= LISTA DE TAREFAS =
A – No texto sobre o Ministério Público, reescreva o trecho de "Mas não apenas." até "que menos confessáveis.", trocando "corporações policiais" por "forças policiais".
B – Responda com base no texto sobre o Ministério Público:
(i) Quais artigos da Constituição de 1988 tiveram Sepúlveda Pertence como redator?
(ii) Em que mês e ano Pertence celebrou os 30 anos de sua obra?
(iii) Com qual órgão a função do MP se confundia antes da Constituição de 1988?
C – Dê continuidade ao texto sobre o Ministério Público a partir do ponto em que ele termina.

-------- TRECHO DE ORIGEM

MP: a poda dos tentáculos do “monstro”

por Sulamita Esteliam

“Criei um monstro.” A frase, sintetizada, é do então procurador-Geral da República, o mineiro Sepúlveda Pertence, redator dos capítulos da Seção I, artigos 127 a 130 da Constituição de 1988, a Constituição Cidadã, ao deixar o MPF.

Sepúlveda, que integrou a Comissão de Sistematização dos trabalhos da Constituinte, viu a dimensão da sua obra e anteviu o impacto que ela poderia vir a ter no futuro da República de Pindorama.

Porque, tudo que envolve o tal do ser humano e relações de poder tende a desandar.

O papel que o Ministério Público assumiria, a partir de então, deveria ser o de defensor dos direitos da coletividade.

Essa a ideia: constituir-se em órgão guardião dos direitos de cidadania do povo brasileiro, parte integrante do Sistema de Justiça, embora ainda vinculado ao Poder Executivo.

Até então, o MP nada mais era que um órgão burocrático do Poder Executivo, cuja função se confundia com a Advocacia Geral da União. Dicotomia pouco compreensível entre manter-se independente e defender os interesses do governo de plantão.

Sepúlveda Pertence - Foto Beto Paixão
O advogado Sepúlveda Pertence, ex-PGR e ex-presidente do STF – Foto; Beto Paixão

Ao celebrar 30 anos de sua obra, em outubro de 2018, Pertence disse em entrevista à revista do MP do Distrito Federal e Tocantins:

“A Constituição de 1988 recuperou a separação de poderes e aperfeiçoou as garantias, não apenas de independência formal, mas financeira e administrativa.”

Mas não apenas. Se antes havia a disputa, um tanto surda, com as corporações policiais, a partir de então, o MP passa ter poder fiscalizador sobre a atividade das polícias.

E foi aí que passou a morar o perigo: no decorrer do tempo, a natureza do tal ser humano colocou as dois espíritos no mesmo corpo.

Em outras palavras, o MP ampliou além do limite democrático suas atribuições investigativas, invertendo os papeis: não mais a preservação dos direitos do cidadão e da coletividade, mas do Estado.

Além disso, procuradores e promotores tornaram-se, muitas vezes e descaradamente, agentes de interesses políticos e outros tão impróprios quanto, só que menos confessáveis.

Esta aí a atuação escandalosa da Força Tarefa da Operação Lava Jato e que tais que não me deixa mentir: intimidação de réus, tortura psicológica e redação de denúncias forjadas travestidas em delação premiada.

----------------
-------- DADOS APRESENTADOS

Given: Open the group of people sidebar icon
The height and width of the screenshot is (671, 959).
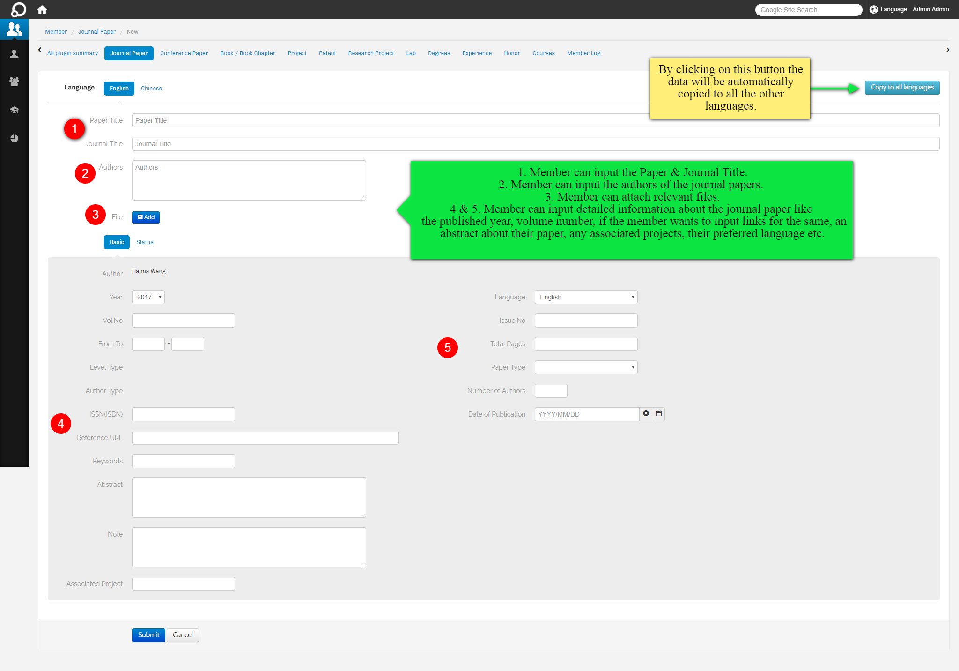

----------------

= RESPOSTAS POR TAREFA =
A –
Mas não apenas. Se antes havia a disputa, um tanto surda, com as forças policiais, a partir de então, o MP passa ter poder fiscalizador sobre a atividade das polícias.

E foi aí que passou a morar o perigo: no decorrer do tempo, a natureza do tal ser humano colocou as dois espíritos no mesmo corpo.

Em outras palavras, o MP ampliou além do limite democrático suas atribuições investigativas, invertendo os papeis: não mais a preservação dos direitos do cidadão e da coletividade, mas do Estado.

Além disso, procuradores e promotores tornaram-se, muitas vezes e descaradamente, agentes de interesses políticos e outros tão impróprios quanto, só que menos confessáveis.

B –
(i) Os artigos 127 a 130, da Seção I.
(ii) Em outubro de 2018.
(iii) Com a Advocacia Geral da União.

C –
Deltan Dallangnol - Foto Pedro Oliveira-Alepe
Deltan Dallangnol, coordenador da Força Tarefa da Lava Jato, – Foto: Pedro de Oliveira/ ALEP

Por esses dias vieram à torna novas denúncias sobre o modus operandi do procurador-chefe da Força Tarefa, Deltan Dallangnol.

Diálogos entre ele e o colega Athaíde Ribeiro, revelados pela Operação Spoofing, da Polícia Federal, mostram que ele redigiu a delação de Pedro Barusco, ex-diretor da Petrobras, para incluir o PT, com objetivos políticos.

A Associação de Juristas pela Democracia acionou o Conselho Nacional do Ministério Público em reclamação disciplinar contra os dois procuradores. A ver no que vai dar.

É apenas uma entre várias acusações de mal-uso da função que pesam sobre o procurador curitibano, que agia em dobradinha com o ex-juiz-inquisidor, Sérgio Moro, premiado com o Ministério da Justiça.

A defesa do ex-presidente Lula fez reiteradas denúncias ao Conselho do Ministério Público, todas deixadas na gaveta até a prescrição.

Outro procurador federal, um certo Diogo Castor de Mattos, entrou na mira do mesmo CNMP, por ter financiado a instalação de out door com loas à República de Curitiba. De acordo com o órgão corregedor, seria violação do dever funcional, motivo suficiente para exoneração do cargo.

No entender do colega Jefferson Miola, em artigo no seu blogue, “trata-se da menor das ilicitudes cometidas pelo procurador lavajatista”. Sobre ele pesam suspeitas mais graves, como “conflitos de interesses nos processos da Lava Jato contra Lula”.

“Consta que seu irmão Rodrigo Castor de Mattos atuou como advogado na delação forjada dos publicitários João Santana e Mônica Moura para incriminar Lula.  Além disso, um primo dos irmãos Castor de Mattos – o subprocurador da República Maurício Gotardo Gerum –, também atuou nos processos contra Lula no TRF4.

O alto comando da autodesignada “força-tarefa” conhecia o conflito de interesses de Diogo Castor de Mattos praticamente desde o início da operação. Mas se acumpliciou e prevaricou.”

Por essas e outras, fica difícil ir contra o princípio de redução do alcance dos tentáculos do Ministério Público, um polvo que tem assombrado a classe política, mas cuja ação interfere na vida das gentes e do país – para o bem e, lamentavelmente, não raro, para o mal.

No frigir dos ovos, a ampliação de seus poderes não alcança o cumprimento do seu dever constitucional de defender a cidadania. As exceções só confirmam a regra.

Várias tentativas já foram feitas nesse sentido: a chamada PEC da Impunidade, em 2012 foi uma delas, não passou.

Mais recentemente, a lei da improbidade de administrativa, aprovada pelo Congresso, afrouxou as regras de punição de gestores, ao arrepio do Ministério Público.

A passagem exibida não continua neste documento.